[Practice and complications of spinal anesthesia in African tropical countries]
- PMID: 11234572
- DOI: 10.1016/s0750-7658(00)00329-4
[Practice and complications of spinal anesthesia in African tropical countries]
Abstract
Objective: To evaluate the risk of the practice of spinal anaesthesia (SA) in African tropics.
Study design: Prospective study in multiple centres over a two years period.
Persons: Twenty-one anaesthesiologists and anaesthetist nurses covering ten African countries.
Methods: Two anonymous questionnaires; the first, filled in each anaesthetic problem occurred, to define the type of incident or accident, and its circumstances; the second was designed to define the position occupied, to quantify the global anaesthetic activity, the number of SA, and to value the number of complications or deaths linked to SA.
Results: Six anaesthesiologists and one anaesthetist nurse replied to the study, covering six sites in five different countries (Senegal, Chad, Central African Republic, Niger and Madagascar). On the 18,432 anaesthetic acts collected, 2,703 (14.7%) were SA. In the well-equipped centres, general anaesthesia was predominant with a frequency of over 75%. However in the not so well equipped centres or those which supplies were more problematical, SA technique was used with a frequency varying from 48.9 to 68.7%. Forty incidents and accidents were reported (1.5%), five led to the death of the patient (0.2%). Among the seven cardiac arrests (0.3%), four were fatal (0.1%). Eight of the ten accidents and all of the deaths occurred in the least equipped centres. Eight of ten accidents happened during emergency caesarean sections. All cardiac arrests were preceded by a severe hypovolemia. For the four deaths after cardiac arrest, an anaesthetist nurse with isobaric bupivacaine 0.5% carried out SA.

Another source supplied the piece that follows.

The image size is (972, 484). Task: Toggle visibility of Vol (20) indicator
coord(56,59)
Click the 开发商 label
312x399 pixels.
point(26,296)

Conclusions: This study showed that the practice of SA in African tropics was performing in different practice conditions and people qualification than they were in France. The frequency of cardiac arrests and deaths was respectively five and 20 times more important, in those conditions. The first conclusion that can be drawn from this study is that it is questionable to use SA for emergency Caesarean section under hypovolemic condition. The second is the necessity for specific training on the local anaesthesia for anaesthetist nurses but also training to choose the anaesthesia best adapted to the surgery, the condition of the patient and the means available.